3. 排泄支援 個別の状況に配慮した安全で快適な環境

排泄介助においても、利用者の個人的事情、発達状況に十分配慮することが重要です。サービス実施計画には、注意点や留意点が明示され、安全面やプライバシー保護を考慮した具体的な支援方法と注意点が徹底・実践されている必要があります。 利用者の発達を促す援助や注意事項について、サービス実施計画や個別チェックリスト等を活用し、安全、プライバシー、便意・尿意・失禁への対応を含む排泄介助の方法と注意点を徹底・実践しているかが評価されます。 身体状況に応じたトイレ設備や補助具の配備、点検・改善のための検討体制の整備、事故防止、プライバシー保護、快適性の確保のための工夫や具体的な取り組みが評価基準となります。

4. 移乗 移動支援と着替え支援 自立支援と安全確保

移乗・移動介助が必要な利用者一人ひとりの個人的事情、身体状態に十分配慮し、サービス実施計画等に注意点や留意点が明示されていることが求められます。 安全面を考慮するとともに、利用者の能力を引き出し自立を支援する具体的な支援方法と注意点を徹底・実践する必要があります。 利用者の身体状態や注意事項について、サービス実施計画や個別チェックリスト等を活用し、安全面を含め、移乗・移動介助の方法や注意点を徹底・実践しているかが評価されます。 着替え支援については、利用者の意思が尊重され、適切な支援が行われていること、身だしなみに留意し清潔を保つための衣類の汚れや破損への対処方法が評価されます。 利用者の自立と安全を両立するための具体的な支援が評価の中心となります。

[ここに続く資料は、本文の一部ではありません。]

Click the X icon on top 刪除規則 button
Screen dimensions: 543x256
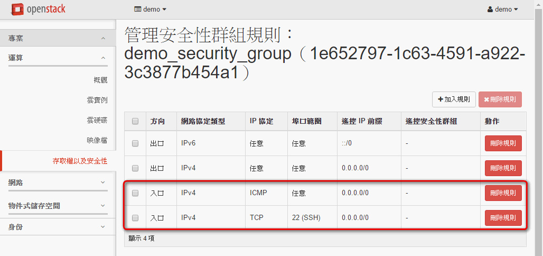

5. 健康管理 継続的な健康状態の記録と緊急時の対応

利用者の日常の健康管理体制の整備と具体的な取り組みについて評価されます。 利用者一人ひとりの日常の健康状態を継続して記録し、緊急時の応急処置の方法や搬送する病院等が記載された健康管理票等の整備とそれに基づく取り組みが求められます。 医師や看護師による健康相談、健康面の説明、インフルエンザ等の予防接種の実施、健康維持・増進のためのプログラムの用意などが評価項目となります。 薬物の管理についても、目的・性質・効果・副作用・注意事項等の適切な情報提供と、保管から服用・使用確認までの徹底した管理が求められます。 利用者の健康を守るための、計画的かつ継続的な取り組みが評価の対象です。

III.地域生活への移行支援と余暇活動

本資料では、利用者の地域生活への移行支援の体制整備と具体的な取り組みを評価しています。地域生活への移行に向けた情報提供、関係機関との連携、居宅生活訓練等の支援などが含まれます。 さらに、利用者の余暇活動の充実にも力を入れており、利用者の希望を把握し、地域資源を活用したレクリエーション活動の企画・実施が評価基準となっています。 外出時の安全確保のための対策も重要視されています。

1. 地域生活への移行支援 計画的 段階的な支援体制

利用者の将来の進路(進学、就職、他事業所への移行、地域生活への移行など)は、今後の発達や人生に大きな影響を与えるため、事業所は保護者の意向を尊重しつつ、必要な情報収集を行い、関係機関と連携して、利用者の状況に応じた適切な支援を行う必要があります。 地域生活に関して、利用者や保護者の相談に応じ、居宅生活訓練等の学習や体験を支援する体制が求められます。 地域生活への移行を検討する体制が整っており、入所者の個別の状況に応じて、障害者生活支援センター、地域包括支援センターなどの関係機関と連携し、スムーズな移行を支援するための具体的な取り組みが評価の対象となります。 単なる移行支援ではなく、利用者の自立した地域生活を送るための包括的なサポート体制の構築が重要視されています。 必要な情報や資料を用意し、円滑な移行を支援するための具体的な取り組みが評価されます。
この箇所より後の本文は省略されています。